Exercise brief: Could you rewrite the passage of the writing rules starting with "Which of the" and going on through "is not writing.", with "cavemen" replaced by "cave dwellers"?

___ Excerpted text ___

Seabrook’s 16 Rules of Writing

1) Show don’t say.
You’ve heard this one but it really is the most important.
Which of the four sentences is better?
Carol responded in the negative.
Carol said no.
Carol shook her head no.
Carol’s long bangs swayed from side to side as she disagreed.
Number four is better. Because we are visual creatures. Yes, we have recently learned to read. But we’ve been figuring stuff out with our eyes for a million years longer. As a writer, you may feel like a highly evolved being, but you are still talking to cavemen.
2) Typing is not Writing
Computers and keypads have joined thinking to typing to writing. You can write your thoughts almost at the speed at which they occur. Congratulations! But thinking is not writing.
Thinking is a private activity, and it’s mostly random. You are thankful you can think at all. Writing is a public act in which the order of thoughts is of paramount importance. The order – the story — may be as important as the thoughts themselves. That’s what makes it writing.
3) All writing is rewriting.
There is no “writing.” Any writing that’s any good has been rewritten extensively. We should just call it “rewriting” and be done with it.
4) All writers are readers.
It’s unfortunate that writing and reading are taught more or less at the same time. Reading is a better way to become a writer than writing, for the first ten years at least.
5) Writing shouldn’t sound like writing.
You hear a lot about “style” in writing. But here’s something odd. Three of the greatest New Yorker writers, E B White, Joseph Mitchell, and John McPhee, all seem to write with no style at all. Get rid of the marks of writing from your writing.
6) Take the time to make it shorter.
My number one favorite epigram is my boy Michel de Montaigne: “I apologize for writing such a long letter, I didn’t have time to write a shorter one.”
7) Avoid word balls.
Word balls are like dust balls. One word sticks to another, and when you pick one out, a bunch of others trail along. As in:
“It is interesting to note that.”
Note it, and if it’s interesting, let the reader decide.
“Due to the fact that…”
“Until such time as…”
Vacuum word balls from your texts!
8) Don’t use jargon to make yourself sound like you know what you’re talking about.
Here is an actual quote from Verizon CEO Lowell Dumbass McAdams, explaining Verizon’s recent purchase of AOL:
“Verizon’s vision is to provide customers with a premium digital experience based on a global multiscreen network platform. This acquisition supports our strategy to provide a cross-screen connection for consumers, creators to deliver that premium customer experience.”

___ Information supplied ___

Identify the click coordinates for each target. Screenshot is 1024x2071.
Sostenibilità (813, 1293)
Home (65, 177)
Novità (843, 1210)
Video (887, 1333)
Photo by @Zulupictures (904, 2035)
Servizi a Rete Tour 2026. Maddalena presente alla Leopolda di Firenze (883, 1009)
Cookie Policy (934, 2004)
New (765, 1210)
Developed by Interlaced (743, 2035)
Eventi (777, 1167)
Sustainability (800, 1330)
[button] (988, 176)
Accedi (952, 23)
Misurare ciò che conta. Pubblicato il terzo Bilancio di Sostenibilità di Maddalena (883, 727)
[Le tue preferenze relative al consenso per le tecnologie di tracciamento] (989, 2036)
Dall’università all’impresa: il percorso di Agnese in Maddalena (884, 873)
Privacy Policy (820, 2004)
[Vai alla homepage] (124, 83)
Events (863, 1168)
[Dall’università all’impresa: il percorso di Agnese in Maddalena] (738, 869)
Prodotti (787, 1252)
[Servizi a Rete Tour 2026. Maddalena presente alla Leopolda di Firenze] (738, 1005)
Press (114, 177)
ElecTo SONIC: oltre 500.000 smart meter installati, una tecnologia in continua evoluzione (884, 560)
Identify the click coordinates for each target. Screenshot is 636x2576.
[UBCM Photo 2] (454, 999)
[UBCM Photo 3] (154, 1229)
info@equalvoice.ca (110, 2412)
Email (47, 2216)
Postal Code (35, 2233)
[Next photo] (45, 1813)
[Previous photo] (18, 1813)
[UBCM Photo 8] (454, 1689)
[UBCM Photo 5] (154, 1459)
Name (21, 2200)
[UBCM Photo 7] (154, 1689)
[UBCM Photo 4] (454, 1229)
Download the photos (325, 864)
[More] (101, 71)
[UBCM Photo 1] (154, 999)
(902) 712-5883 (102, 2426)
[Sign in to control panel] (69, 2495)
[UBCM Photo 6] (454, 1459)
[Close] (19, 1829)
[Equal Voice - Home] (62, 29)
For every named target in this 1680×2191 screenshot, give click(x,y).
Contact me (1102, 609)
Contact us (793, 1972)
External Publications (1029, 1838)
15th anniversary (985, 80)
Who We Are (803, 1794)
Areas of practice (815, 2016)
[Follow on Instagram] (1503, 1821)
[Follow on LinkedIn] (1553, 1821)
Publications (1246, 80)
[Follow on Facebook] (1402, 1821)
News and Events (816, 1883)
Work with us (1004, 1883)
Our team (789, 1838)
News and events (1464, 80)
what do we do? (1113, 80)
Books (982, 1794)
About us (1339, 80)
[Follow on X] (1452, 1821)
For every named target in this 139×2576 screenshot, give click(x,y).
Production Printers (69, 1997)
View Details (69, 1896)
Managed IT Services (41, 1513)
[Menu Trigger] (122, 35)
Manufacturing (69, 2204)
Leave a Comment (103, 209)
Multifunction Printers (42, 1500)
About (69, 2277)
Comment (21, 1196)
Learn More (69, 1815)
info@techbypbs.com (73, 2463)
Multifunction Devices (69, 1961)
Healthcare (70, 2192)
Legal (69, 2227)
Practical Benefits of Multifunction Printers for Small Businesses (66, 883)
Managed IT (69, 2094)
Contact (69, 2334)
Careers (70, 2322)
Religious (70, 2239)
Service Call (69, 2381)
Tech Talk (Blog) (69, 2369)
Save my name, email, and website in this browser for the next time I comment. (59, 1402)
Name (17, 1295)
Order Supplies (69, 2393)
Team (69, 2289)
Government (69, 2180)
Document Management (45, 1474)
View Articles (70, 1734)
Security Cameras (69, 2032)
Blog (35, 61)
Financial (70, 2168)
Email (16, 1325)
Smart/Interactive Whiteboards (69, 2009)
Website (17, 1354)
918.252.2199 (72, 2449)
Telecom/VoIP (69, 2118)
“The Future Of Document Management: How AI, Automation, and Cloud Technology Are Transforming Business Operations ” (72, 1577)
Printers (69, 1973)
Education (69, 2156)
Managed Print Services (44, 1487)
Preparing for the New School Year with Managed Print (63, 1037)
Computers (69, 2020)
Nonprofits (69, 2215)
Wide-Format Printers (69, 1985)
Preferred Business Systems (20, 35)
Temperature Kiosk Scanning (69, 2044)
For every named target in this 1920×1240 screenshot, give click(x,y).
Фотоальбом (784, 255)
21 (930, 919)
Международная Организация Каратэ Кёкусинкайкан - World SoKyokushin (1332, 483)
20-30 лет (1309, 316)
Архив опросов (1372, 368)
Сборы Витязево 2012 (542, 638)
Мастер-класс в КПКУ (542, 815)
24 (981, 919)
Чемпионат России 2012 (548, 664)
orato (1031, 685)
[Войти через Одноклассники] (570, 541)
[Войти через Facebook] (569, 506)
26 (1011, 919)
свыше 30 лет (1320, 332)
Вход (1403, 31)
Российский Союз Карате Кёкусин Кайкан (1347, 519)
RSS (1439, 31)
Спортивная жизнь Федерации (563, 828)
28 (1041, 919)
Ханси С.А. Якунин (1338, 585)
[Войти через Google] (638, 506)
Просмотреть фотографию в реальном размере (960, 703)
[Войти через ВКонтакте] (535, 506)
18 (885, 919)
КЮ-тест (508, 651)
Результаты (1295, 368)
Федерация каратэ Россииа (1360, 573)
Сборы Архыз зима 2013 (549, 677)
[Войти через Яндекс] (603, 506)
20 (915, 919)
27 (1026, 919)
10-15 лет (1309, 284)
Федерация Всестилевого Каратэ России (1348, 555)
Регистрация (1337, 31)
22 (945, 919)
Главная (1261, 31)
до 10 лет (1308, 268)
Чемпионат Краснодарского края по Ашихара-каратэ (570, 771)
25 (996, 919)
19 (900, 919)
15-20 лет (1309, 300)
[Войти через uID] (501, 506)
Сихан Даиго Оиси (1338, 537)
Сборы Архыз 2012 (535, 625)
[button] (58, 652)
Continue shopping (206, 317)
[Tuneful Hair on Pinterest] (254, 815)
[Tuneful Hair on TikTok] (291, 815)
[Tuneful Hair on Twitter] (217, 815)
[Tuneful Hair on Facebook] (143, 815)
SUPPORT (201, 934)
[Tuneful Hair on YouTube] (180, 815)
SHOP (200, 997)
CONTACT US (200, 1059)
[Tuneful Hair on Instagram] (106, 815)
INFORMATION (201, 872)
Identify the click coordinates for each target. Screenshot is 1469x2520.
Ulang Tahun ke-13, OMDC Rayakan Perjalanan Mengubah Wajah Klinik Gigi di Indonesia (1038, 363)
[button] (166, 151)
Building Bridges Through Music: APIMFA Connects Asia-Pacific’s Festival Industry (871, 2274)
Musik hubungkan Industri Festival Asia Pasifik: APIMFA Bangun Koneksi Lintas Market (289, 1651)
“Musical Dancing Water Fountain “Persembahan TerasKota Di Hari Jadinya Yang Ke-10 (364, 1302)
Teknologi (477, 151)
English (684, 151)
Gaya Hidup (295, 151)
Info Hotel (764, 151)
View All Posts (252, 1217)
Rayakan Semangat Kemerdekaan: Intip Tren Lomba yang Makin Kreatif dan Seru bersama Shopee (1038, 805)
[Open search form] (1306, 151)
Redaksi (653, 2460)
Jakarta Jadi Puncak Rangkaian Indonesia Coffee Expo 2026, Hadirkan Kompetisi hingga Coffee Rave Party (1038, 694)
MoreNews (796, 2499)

___

Answer for this exercise:
Which of the four sentences is better?
Carol responded in the negative.
Carol said no.
Carol shook her head no.
Carol’s long bangs swayed from side to side as she disagreed.
Number four is better. Because we are visual creatures. Yes, we have recently learned to read. But we’ve been figuring stuff out with our eyes for a million years longer. As a writer, you may feel like a highly evolved being, but you are still talking to cave dwellers.
2) Typing is not Writing
Computers and keypads have joined thinking to typing to writing. You can write your thoughts almost at the speed at which they occur. Congratulations! But thinking is not writing.